What about creating your own MaybeInvalid<T> wrapper type?

#[derive(Debug)]
enum MaybeInvalid<T> {
    Valid(T),
    Invalid,
}

impl<'de, T> Deserialize<'de> for MaybeInvalid<T>
where
    T: Deserialize<'de>,
{
    fn deserialize<D: Deserializer<'de>>(de: D) -> Result<Self, D::Error> {
        match T::deserialize(de) {
            Ok(valid) => Ok(MaybeInvalid::Valid(valid)),
            Err(_) => Ok(MaybeInvalid::Invalid),
        }
    }
}

(playground)

3 Likes

So instead of Option<T> we'd use... hm...

Say, why's there no Result<T, ()> serialization, equivalent to Option<T> but discards deserialization errors? Seems like it could be useful for error management.

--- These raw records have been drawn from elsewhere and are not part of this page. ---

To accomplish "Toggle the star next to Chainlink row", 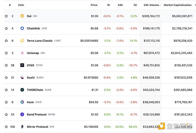I will coord(6,28).
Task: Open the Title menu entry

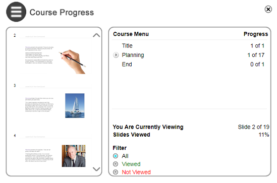Action: click(127, 46)
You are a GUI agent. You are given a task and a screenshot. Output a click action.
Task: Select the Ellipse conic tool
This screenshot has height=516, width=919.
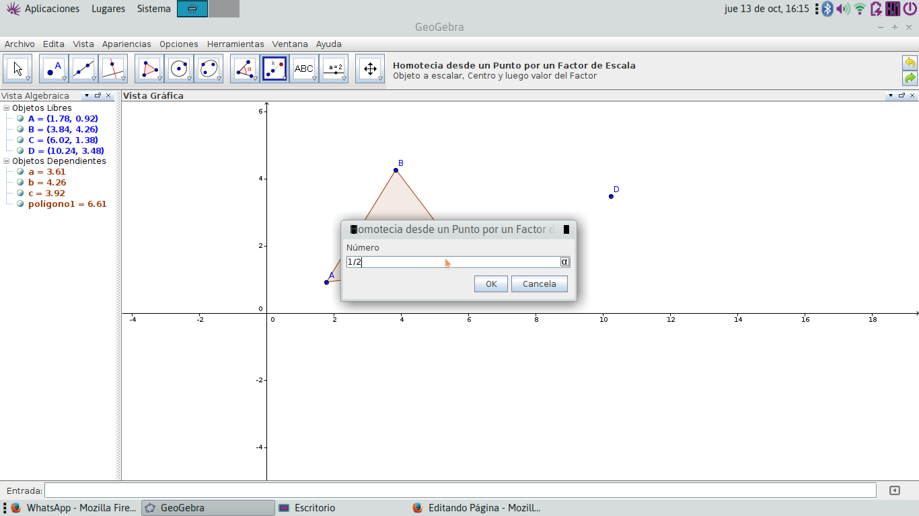pyautogui.click(x=209, y=69)
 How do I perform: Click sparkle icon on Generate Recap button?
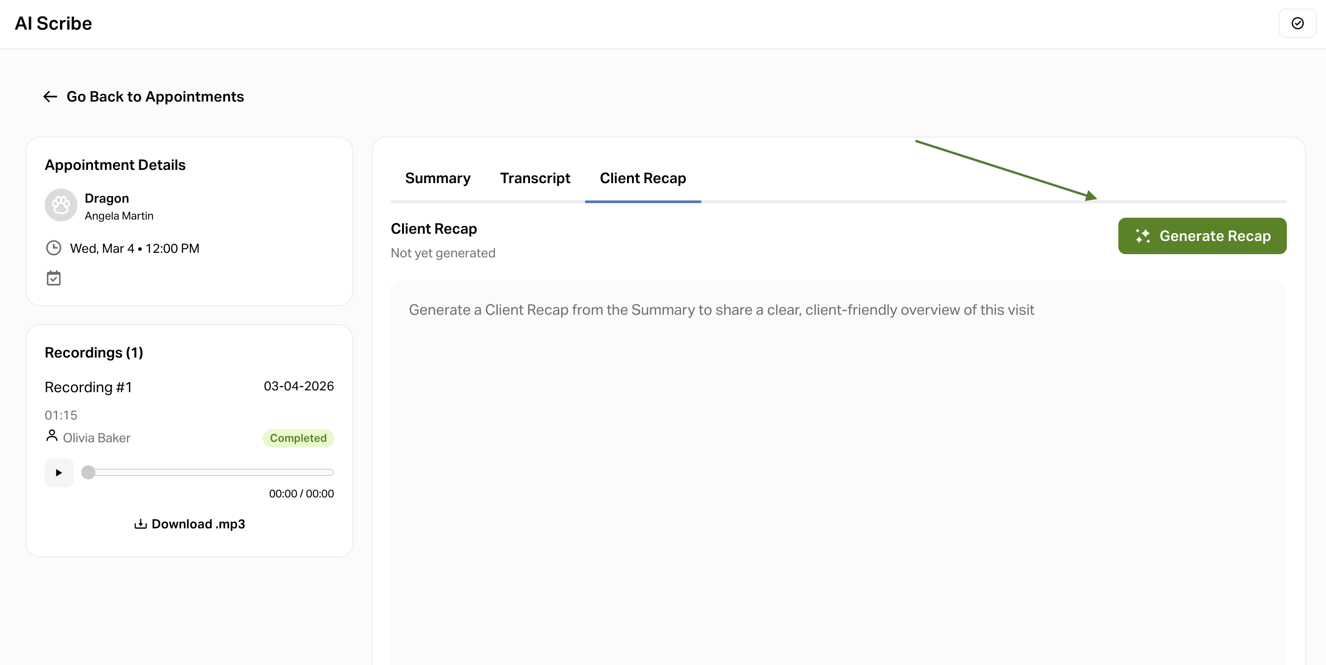[x=1143, y=236]
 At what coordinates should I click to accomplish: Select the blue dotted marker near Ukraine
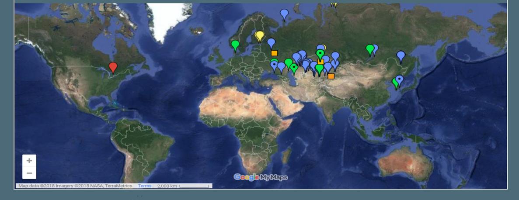click(274, 66)
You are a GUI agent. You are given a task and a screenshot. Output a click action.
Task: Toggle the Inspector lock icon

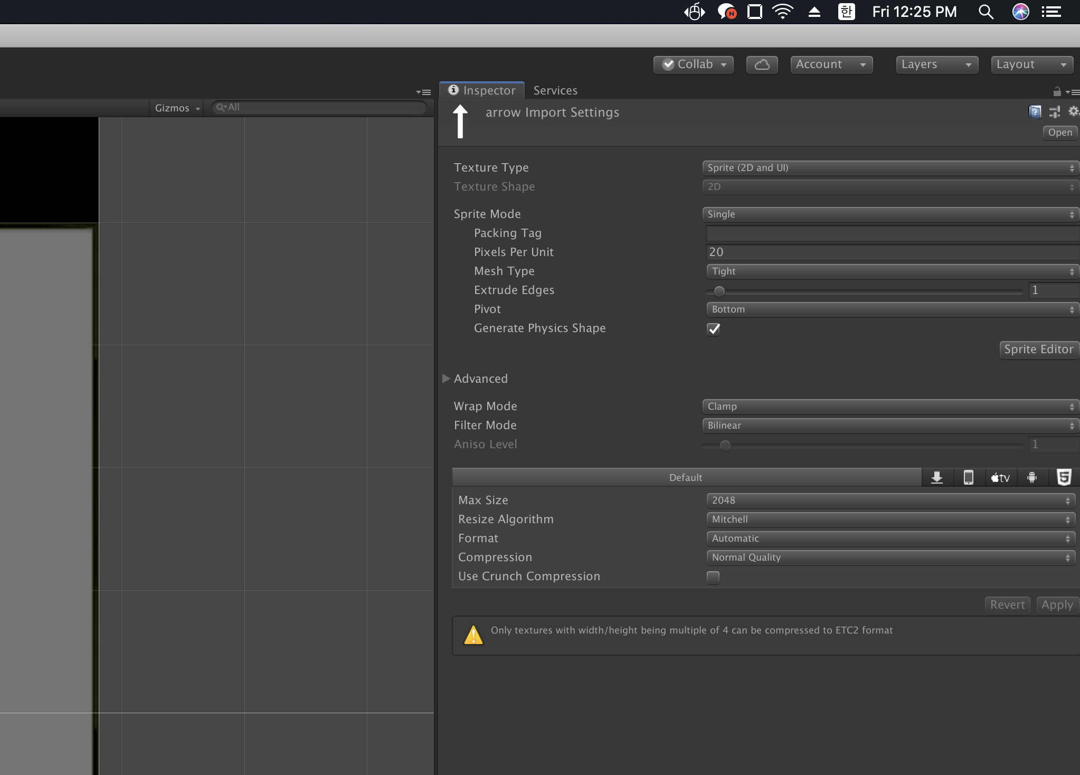pyautogui.click(x=1057, y=92)
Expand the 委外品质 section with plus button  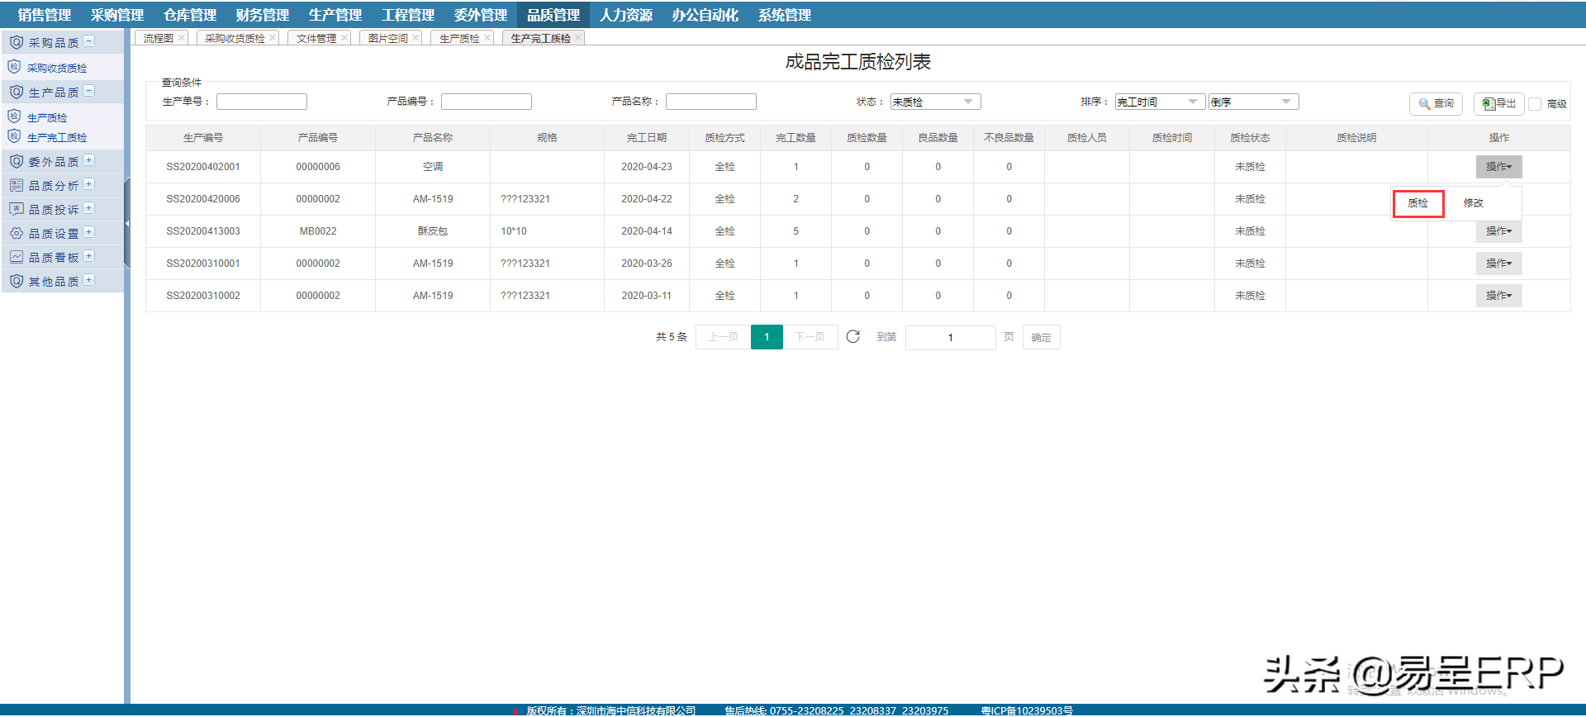click(x=89, y=161)
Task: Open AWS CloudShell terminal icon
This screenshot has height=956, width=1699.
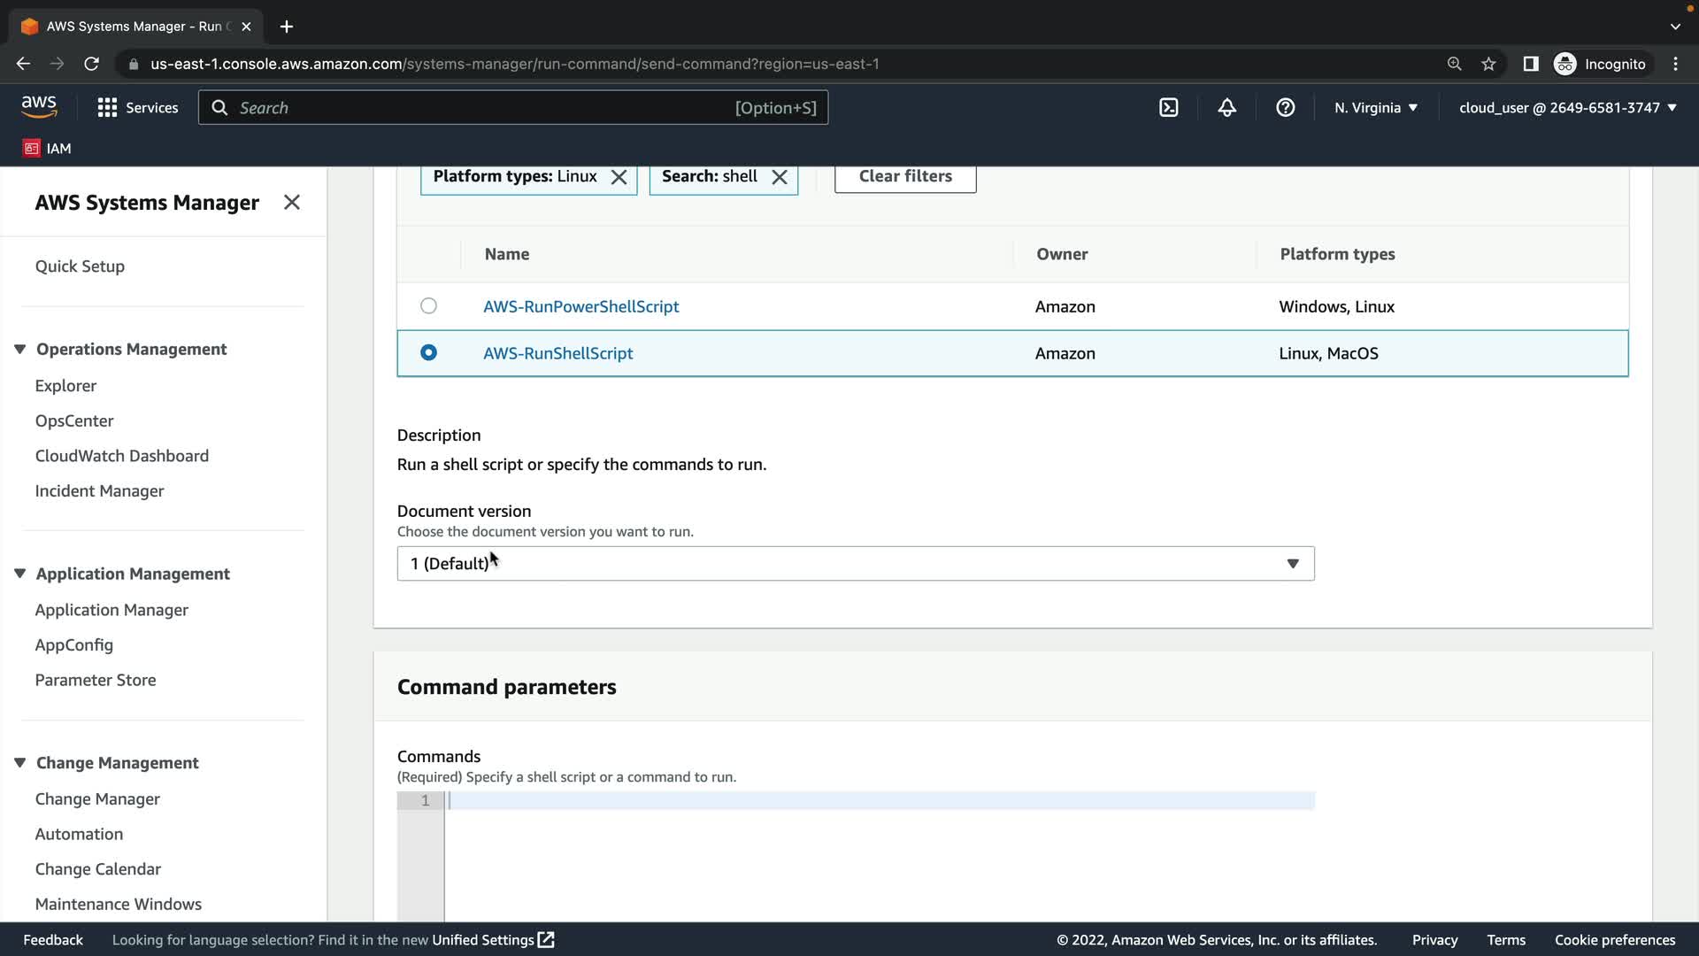Action: (x=1168, y=108)
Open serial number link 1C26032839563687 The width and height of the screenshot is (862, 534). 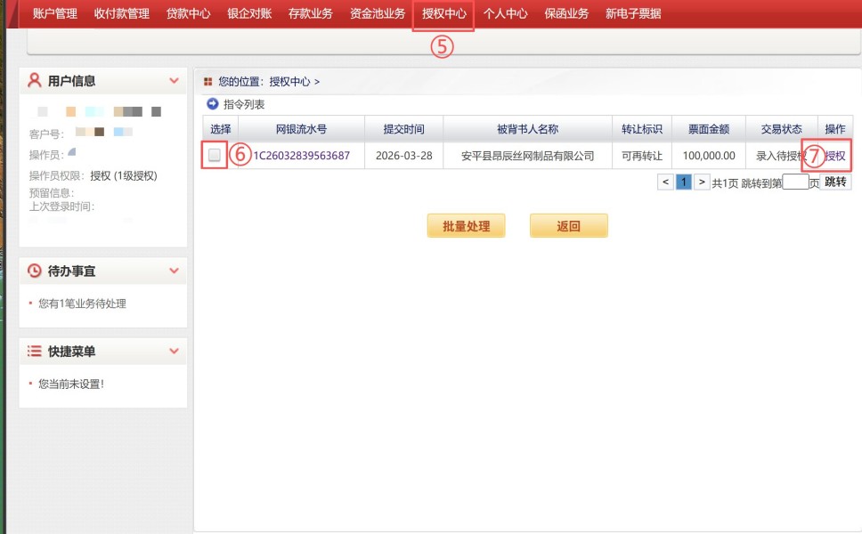[301, 156]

Well Option<T> means either you have a T or it's not present, which is very different from "I have a T or something which is invalid".

Using Result<T, ()> for this would be incompatible with serde's existing blanket impl. Defining a meaningful, specific wrapper type seems better in pretty much every way.

2 Likes

Well what do you call "I have a T or I don't care what I have"? That's basically the same as Option...

Not at all. Option indicates the absence of something whereas your "I don't care what I have" can mean the item is not present or not valid.

2 Likes

Not being present can be a form of not being valid, tho. And vice-versa.

Rust and crates are always failing error handling...

You are, as always, free to send pull requests to projects.